Nanti aku bantuin deh” rupanya si setan kecil itu sudah masuk perangkapku.
“Asyik tos dulu dong!”
***
Lima belas menit kemudian, kami sampai di
gerbang utama menuju Bandungan. Cuaca berubah drastis ketika hujan turun dengan
derasnya. Masih macet memang, tapi hujan kali ini membawa berkah tersendiri
bagi kami, karena satu persatu pengendara motor menepi di pinggir jalan, dan
itu berarti keruwetan lalu lintas sedikit berkurang, walaupun masih banyak
kendaraan pribadi dan angkutan umum yang masih lalu lalang.
Aku melirik si setan kecil yang tidur di
pangkuanku. Bagai mendapat jackpot di
Gamefantasia, dia mulai menyukaiku sejak percakapan sotong bakar barbeque tadi… tiba-tiba saja arwahnya
meleleh kepadaku. Dia tampak sangat menyukai perjalanan ini sampai-sampai
tertidur di pangkuanku.
“Lihat… kasian ya polisinya… ngatur lalu
lintas di tengah-tengah hujan deras kayak gini… Jadi inget mas Arghi” kata Lila
sambil menunjuk polisi yang tengah mengatur kepadatan lalu lintas di
persimpangan jalan Ungaran menuju Bandungan.
“Iya… jadi inget mas Arghi…” kataku pelan
karena takut membangunkan tidur Usman.
“Mama barusan telfon Arghi, tapi handphonenya
nggak aktif dua-duanya. Nggak biasanya Arghi kayak gini” celetuk mama memecah
keheningan.
“Mungkin batrei handphonenya mati,
Ma” kataku mencoba menenangkan hati Mama.

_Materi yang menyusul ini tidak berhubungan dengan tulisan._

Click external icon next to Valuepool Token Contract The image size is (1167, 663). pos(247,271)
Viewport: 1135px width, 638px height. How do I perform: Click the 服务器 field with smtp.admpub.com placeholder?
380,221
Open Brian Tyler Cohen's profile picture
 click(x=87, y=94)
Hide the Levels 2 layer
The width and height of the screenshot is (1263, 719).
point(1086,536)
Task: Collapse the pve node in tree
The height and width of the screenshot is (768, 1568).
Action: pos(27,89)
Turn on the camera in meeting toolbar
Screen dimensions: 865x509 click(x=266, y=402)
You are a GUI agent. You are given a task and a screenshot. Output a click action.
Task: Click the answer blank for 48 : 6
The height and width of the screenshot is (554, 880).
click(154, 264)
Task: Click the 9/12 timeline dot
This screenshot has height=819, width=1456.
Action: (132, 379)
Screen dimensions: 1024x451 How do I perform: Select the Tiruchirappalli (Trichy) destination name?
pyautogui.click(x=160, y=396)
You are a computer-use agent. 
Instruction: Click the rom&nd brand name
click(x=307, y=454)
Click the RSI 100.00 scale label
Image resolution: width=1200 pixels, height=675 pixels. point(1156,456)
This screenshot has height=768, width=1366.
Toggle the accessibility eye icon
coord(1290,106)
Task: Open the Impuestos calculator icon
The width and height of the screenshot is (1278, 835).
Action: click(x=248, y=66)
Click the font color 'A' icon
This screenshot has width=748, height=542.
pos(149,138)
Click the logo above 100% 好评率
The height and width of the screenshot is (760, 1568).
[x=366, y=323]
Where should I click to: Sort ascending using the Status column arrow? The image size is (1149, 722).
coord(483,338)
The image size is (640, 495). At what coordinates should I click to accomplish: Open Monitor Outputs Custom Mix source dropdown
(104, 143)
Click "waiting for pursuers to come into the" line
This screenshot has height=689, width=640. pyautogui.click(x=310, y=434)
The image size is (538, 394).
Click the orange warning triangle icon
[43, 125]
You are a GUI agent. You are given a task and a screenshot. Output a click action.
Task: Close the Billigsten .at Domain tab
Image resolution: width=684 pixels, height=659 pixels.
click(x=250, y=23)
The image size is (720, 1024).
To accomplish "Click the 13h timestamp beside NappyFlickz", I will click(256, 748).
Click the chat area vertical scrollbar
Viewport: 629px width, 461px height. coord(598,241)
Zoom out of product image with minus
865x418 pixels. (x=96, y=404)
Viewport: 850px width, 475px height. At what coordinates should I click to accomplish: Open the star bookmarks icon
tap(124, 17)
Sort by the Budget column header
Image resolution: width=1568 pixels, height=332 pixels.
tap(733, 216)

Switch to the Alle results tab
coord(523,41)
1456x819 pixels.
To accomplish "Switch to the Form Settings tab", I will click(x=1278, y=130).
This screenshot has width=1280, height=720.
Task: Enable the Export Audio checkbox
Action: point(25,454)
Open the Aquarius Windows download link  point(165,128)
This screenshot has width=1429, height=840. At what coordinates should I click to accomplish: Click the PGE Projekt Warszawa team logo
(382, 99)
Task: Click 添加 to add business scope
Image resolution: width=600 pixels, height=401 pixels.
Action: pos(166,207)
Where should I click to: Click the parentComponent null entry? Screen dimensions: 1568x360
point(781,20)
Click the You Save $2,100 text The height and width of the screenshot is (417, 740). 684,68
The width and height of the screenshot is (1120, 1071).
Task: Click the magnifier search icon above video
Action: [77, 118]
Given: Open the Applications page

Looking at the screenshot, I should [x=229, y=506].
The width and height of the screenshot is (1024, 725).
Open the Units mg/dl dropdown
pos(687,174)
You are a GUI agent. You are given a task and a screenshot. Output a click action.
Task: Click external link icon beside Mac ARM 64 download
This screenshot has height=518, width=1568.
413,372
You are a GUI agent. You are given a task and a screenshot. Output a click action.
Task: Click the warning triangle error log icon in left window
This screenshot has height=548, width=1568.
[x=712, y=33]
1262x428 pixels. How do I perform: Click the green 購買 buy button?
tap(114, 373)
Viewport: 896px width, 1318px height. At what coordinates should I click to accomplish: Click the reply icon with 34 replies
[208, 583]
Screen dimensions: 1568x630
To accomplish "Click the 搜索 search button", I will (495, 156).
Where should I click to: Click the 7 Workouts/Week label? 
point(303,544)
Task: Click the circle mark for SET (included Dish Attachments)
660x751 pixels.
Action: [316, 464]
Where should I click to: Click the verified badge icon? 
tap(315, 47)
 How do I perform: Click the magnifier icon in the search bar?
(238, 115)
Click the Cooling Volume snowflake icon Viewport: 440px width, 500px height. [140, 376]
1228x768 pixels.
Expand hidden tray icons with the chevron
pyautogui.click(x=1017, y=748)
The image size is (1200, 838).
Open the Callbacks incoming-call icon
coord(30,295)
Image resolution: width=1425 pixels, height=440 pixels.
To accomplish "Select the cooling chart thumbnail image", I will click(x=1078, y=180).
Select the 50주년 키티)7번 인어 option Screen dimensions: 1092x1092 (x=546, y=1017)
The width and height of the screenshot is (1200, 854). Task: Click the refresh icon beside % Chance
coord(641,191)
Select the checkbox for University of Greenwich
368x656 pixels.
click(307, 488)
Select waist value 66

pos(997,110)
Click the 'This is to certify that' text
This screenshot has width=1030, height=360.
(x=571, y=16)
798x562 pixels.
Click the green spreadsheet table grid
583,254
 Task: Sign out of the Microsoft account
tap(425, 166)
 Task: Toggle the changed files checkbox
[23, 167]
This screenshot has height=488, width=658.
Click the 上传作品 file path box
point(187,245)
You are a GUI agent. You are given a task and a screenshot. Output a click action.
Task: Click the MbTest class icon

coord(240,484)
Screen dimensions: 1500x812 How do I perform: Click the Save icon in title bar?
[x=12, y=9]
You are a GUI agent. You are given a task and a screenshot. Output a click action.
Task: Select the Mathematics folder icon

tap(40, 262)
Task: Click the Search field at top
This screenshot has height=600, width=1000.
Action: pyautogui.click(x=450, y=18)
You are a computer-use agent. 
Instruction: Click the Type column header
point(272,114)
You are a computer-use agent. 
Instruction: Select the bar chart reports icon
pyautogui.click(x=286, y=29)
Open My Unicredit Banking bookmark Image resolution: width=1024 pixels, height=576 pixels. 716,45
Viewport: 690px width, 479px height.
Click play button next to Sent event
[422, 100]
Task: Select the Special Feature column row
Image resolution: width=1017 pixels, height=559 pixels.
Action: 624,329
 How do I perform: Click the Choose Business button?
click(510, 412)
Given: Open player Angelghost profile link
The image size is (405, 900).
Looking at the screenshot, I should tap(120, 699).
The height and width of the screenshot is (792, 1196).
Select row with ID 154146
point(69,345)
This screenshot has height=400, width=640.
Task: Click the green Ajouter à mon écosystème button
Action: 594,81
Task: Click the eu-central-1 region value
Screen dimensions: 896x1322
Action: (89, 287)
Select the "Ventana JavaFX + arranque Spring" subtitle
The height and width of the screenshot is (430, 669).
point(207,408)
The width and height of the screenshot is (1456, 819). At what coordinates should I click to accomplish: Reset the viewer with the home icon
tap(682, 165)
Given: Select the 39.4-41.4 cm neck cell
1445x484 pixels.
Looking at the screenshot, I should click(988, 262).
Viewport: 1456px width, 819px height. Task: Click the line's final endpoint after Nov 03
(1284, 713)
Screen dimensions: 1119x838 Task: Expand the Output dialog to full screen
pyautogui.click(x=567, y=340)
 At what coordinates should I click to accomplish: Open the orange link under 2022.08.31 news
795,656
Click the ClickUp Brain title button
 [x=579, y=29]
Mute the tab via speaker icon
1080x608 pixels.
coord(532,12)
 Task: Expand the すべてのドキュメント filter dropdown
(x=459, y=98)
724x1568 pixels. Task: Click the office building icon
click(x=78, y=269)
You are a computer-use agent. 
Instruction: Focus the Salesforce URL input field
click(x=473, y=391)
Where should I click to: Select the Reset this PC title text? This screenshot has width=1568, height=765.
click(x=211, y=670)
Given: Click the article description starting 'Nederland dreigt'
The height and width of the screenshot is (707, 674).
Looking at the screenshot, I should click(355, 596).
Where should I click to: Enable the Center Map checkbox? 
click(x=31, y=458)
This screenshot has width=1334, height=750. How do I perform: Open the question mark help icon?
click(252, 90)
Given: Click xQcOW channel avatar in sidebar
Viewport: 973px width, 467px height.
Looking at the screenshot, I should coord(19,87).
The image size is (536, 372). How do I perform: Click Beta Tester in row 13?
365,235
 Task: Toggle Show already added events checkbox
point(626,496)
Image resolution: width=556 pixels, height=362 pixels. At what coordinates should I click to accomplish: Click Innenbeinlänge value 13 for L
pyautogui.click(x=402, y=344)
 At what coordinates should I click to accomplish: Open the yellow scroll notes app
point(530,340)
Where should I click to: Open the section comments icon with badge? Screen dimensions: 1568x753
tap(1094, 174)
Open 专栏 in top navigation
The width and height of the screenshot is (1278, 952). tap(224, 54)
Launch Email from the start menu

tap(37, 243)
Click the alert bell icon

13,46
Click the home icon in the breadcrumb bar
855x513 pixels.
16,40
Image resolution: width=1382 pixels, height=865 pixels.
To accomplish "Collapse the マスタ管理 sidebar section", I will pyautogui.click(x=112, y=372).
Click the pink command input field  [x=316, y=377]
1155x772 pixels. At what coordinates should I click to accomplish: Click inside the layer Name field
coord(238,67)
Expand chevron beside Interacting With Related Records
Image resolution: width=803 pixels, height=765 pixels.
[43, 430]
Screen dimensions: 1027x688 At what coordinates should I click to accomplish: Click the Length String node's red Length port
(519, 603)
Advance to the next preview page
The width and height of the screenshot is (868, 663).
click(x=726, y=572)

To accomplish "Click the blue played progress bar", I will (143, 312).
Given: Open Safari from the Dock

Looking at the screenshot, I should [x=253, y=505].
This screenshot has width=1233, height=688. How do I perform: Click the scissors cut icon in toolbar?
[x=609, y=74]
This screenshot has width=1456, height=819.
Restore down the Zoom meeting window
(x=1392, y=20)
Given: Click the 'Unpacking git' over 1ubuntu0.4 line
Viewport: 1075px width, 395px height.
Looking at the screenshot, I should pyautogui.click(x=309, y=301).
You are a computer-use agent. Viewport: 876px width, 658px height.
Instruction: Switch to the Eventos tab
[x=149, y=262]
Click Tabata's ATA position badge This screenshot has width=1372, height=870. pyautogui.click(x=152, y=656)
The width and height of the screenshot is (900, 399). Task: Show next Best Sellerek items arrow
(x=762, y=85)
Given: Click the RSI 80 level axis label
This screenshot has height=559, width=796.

“Iya nih mas Arghi kebiasaan deh… Punya Power Bank buat apa coba? Nggak pernah
dipake itu, Ma” gerutu Lila.
“Ya… mungkin saja Arghi sibuk kan, Jeng?
Mungkin dia sedang bertugas” Ibu menimpali pembicaraan kami.
Aku tersentak ketika ibu mengatakan
seperti itu. Ya… sebenernya mas Arghi tak pulang bukan karena kehabisan tiket,
tapi karena memang dia harus menunaikan tugasnya untuk mengatur lalu lintas di
daerah puncak. Aku terdiam sejenak, aku tak ingin membuat mereka percaya dengan
statement ibu. Aku memutar otak… jangan sampai pembicaraan ini terus
berlarut, tiba-tiba si setan kecil bangun. Dia.. si kecil itu, sudah berhasil
membantuku untuk mengalihkan pembicaraan.
“Maa aku laper… udah sampai belum yaa kok
lama amat sih” katanya sambil mengucek-ucek matanya.
“Belum sayang, adek bobok lagi aja nanti
kalo udah sampai mama bangunin deh” ucap mama ke si unyil
“Tapi aku maunya makan sotong, Ma” Usman
melirikku sambil tersenyum.
“Iyaa deh… nanti kalo udah sampai kita
langsung masak sotong. Tapi nggak jadi pesta kebun nih… ujan deres gini sih”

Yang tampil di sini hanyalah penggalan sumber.